WORK TO COMPLETE: Retype, word for word, every line from the one holding "This screenshot has height=820, width=1456." through the one holding "Toggle 备注 notes" in the entries below, both included, and only those lines.

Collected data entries
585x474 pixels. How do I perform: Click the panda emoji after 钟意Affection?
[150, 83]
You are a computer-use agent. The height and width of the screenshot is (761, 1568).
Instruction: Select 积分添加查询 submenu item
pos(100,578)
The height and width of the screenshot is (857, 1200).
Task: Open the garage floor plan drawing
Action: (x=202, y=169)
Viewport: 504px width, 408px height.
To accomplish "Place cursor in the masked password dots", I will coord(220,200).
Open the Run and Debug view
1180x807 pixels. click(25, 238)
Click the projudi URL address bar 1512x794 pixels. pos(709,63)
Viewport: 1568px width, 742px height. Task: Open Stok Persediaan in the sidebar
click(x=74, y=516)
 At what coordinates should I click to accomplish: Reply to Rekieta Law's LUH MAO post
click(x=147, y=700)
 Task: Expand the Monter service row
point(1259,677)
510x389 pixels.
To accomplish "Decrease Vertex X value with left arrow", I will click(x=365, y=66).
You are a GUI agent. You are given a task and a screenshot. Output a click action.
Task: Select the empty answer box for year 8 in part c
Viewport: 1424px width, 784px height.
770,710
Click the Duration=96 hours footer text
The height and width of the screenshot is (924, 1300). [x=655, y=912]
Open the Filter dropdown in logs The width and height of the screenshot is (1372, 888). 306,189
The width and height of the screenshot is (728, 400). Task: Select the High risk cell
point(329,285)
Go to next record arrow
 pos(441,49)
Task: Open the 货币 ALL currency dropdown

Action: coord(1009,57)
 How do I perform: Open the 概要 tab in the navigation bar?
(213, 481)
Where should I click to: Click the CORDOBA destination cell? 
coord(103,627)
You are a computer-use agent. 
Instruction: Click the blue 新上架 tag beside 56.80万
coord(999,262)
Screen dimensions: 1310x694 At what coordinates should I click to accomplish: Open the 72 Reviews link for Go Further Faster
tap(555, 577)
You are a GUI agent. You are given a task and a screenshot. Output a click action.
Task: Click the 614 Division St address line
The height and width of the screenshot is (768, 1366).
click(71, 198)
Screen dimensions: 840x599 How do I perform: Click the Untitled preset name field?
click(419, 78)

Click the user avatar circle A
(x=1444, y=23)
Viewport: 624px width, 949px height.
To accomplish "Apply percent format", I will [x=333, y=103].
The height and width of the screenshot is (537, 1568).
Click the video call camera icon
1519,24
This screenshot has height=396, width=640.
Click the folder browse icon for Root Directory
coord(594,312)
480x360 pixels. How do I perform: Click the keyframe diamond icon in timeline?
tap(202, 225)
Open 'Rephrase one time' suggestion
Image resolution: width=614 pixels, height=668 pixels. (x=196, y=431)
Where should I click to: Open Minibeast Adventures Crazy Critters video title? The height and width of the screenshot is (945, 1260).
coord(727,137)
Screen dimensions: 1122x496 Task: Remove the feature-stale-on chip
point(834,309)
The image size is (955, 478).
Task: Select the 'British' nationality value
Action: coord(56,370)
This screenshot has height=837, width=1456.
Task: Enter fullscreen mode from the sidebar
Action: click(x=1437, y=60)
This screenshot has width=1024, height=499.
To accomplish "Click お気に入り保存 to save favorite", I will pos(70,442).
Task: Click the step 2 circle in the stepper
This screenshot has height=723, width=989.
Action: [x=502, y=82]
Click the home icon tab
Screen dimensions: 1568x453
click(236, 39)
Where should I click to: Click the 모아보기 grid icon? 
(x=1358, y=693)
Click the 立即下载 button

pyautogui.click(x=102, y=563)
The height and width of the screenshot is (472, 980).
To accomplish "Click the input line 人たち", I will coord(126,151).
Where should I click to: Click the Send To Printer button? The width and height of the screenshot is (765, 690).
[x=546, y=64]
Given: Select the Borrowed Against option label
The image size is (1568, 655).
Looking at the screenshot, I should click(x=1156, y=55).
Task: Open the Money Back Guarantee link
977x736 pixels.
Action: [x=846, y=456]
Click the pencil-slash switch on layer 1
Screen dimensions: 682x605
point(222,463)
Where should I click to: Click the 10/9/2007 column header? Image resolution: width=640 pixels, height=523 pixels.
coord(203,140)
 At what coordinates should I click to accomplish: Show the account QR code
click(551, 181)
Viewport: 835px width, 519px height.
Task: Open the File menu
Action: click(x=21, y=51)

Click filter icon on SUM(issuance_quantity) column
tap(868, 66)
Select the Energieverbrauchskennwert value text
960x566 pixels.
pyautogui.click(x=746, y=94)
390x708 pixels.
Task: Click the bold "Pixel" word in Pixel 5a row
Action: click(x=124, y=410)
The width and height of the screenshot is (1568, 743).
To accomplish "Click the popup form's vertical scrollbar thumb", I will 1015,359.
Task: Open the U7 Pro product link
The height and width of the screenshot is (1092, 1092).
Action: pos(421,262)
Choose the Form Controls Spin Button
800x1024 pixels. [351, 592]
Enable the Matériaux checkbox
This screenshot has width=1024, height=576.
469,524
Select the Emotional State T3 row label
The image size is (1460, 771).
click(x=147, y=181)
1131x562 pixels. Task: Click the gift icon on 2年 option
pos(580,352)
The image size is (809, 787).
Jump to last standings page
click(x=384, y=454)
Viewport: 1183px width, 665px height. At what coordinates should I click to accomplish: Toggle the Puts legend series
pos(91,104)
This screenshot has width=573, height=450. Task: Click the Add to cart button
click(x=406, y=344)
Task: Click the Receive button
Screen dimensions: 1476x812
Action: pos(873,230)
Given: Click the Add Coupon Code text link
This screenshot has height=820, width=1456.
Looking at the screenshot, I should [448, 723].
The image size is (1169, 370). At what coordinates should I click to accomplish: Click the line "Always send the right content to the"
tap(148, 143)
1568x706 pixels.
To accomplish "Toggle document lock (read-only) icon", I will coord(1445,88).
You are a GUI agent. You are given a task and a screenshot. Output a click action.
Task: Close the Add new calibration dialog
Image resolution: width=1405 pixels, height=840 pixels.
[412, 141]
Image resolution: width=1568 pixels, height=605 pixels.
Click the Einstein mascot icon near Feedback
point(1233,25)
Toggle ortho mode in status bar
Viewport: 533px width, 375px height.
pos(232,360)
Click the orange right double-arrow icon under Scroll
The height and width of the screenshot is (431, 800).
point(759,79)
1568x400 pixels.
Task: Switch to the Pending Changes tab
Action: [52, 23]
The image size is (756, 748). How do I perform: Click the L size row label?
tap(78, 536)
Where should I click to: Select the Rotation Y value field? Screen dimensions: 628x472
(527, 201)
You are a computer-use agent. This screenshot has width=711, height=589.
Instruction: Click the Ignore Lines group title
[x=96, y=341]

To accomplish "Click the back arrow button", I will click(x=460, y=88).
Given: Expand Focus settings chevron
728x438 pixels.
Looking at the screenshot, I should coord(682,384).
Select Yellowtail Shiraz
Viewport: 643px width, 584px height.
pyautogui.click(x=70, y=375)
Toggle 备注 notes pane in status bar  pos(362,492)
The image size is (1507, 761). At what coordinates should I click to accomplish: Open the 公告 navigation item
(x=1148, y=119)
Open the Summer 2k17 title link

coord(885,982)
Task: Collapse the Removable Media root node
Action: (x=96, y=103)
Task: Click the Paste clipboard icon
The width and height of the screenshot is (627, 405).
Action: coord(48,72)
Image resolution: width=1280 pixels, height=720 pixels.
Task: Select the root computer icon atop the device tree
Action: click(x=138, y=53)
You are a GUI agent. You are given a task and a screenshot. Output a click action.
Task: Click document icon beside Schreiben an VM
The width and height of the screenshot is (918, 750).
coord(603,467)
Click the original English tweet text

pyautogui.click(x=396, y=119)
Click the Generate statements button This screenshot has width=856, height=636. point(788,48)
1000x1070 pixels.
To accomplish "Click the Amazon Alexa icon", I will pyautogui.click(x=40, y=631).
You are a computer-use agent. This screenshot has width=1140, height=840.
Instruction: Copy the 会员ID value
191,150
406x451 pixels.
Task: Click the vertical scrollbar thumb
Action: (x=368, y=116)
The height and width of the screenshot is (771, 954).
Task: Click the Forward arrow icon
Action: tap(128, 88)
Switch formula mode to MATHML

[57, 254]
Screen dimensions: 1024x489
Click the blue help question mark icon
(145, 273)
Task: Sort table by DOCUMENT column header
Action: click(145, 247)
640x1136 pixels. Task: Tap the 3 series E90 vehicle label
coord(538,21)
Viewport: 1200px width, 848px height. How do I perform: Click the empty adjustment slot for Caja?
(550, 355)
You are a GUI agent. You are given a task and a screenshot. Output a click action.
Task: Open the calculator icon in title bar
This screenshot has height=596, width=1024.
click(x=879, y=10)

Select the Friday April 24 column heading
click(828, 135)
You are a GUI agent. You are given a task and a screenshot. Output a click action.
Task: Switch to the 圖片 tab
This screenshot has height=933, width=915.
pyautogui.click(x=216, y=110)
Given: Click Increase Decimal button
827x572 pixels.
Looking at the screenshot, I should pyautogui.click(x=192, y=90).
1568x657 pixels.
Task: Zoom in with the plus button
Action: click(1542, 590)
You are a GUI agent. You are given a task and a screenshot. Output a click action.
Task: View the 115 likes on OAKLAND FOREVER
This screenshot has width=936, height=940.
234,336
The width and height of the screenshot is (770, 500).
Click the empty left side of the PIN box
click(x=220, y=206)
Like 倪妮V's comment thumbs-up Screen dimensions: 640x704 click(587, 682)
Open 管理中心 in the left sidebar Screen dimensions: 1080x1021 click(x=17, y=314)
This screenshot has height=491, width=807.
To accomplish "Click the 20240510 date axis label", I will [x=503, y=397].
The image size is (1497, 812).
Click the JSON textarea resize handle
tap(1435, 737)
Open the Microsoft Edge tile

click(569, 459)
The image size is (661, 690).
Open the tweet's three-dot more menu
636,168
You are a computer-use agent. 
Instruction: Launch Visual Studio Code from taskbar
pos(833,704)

EXERCISE ANSWER:
This screenshot has height=820, width=1456.
Looking at the screenshot, I should [448, 723].
The image size is (1169, 370). At what coordinates should I click to accomplish: Click the line "Always send the right content to the"
tap(148, 143)
1568x706 pixels.
To accomplish "Toggle document lock (read-only) icon", I will coord(1445,88).
You are a GUI agent. You are given a task and a screenshot. Output a click action.
Task: Close the Add new calibration dialog
Image resolution: width=1405 pixels, height=840 pixels.
[412, 141]
Image resolution: width=1568 pixels, height=605 pixels.
Click the Einstein mascot icon near Feedback
point(1233,25)
Toggle ortho mode in status bar
Viewport: 533px width, 375px height.
pos(232,360)
Click the orange right double-arrow icon under Scroll
The height and width of the screenshot is (431, 800).
point(759,79)
1568x400 pixels.
Task: Switch to the Pending Changes tab
Action: [52, 23]
The image size is (756, 748). How do I perform: Click the L size row label?
tap(78, 536)
Where should I click to: Select the Rotation Y value field? Screen dimensions: 628x472
(527, 201)
You are a computer-use agent. This screenshot has width=711, height=589.
Instruction: Click the Ignore Lines group title
[x=96, y=341]

To accomplish "Click the back arrow button", I will click(x=460, y=88).
Given: Expand Focus settings chevron
728x438 pixels.
Looking at the screenshot, I should coord(682,384).
Select Yellowtail Shiraz
Viewport: 643px width, 584px height.
pyautogui.click(x=70, y=375)
Toggle 备注 notes pane in status bar  pos(362,492)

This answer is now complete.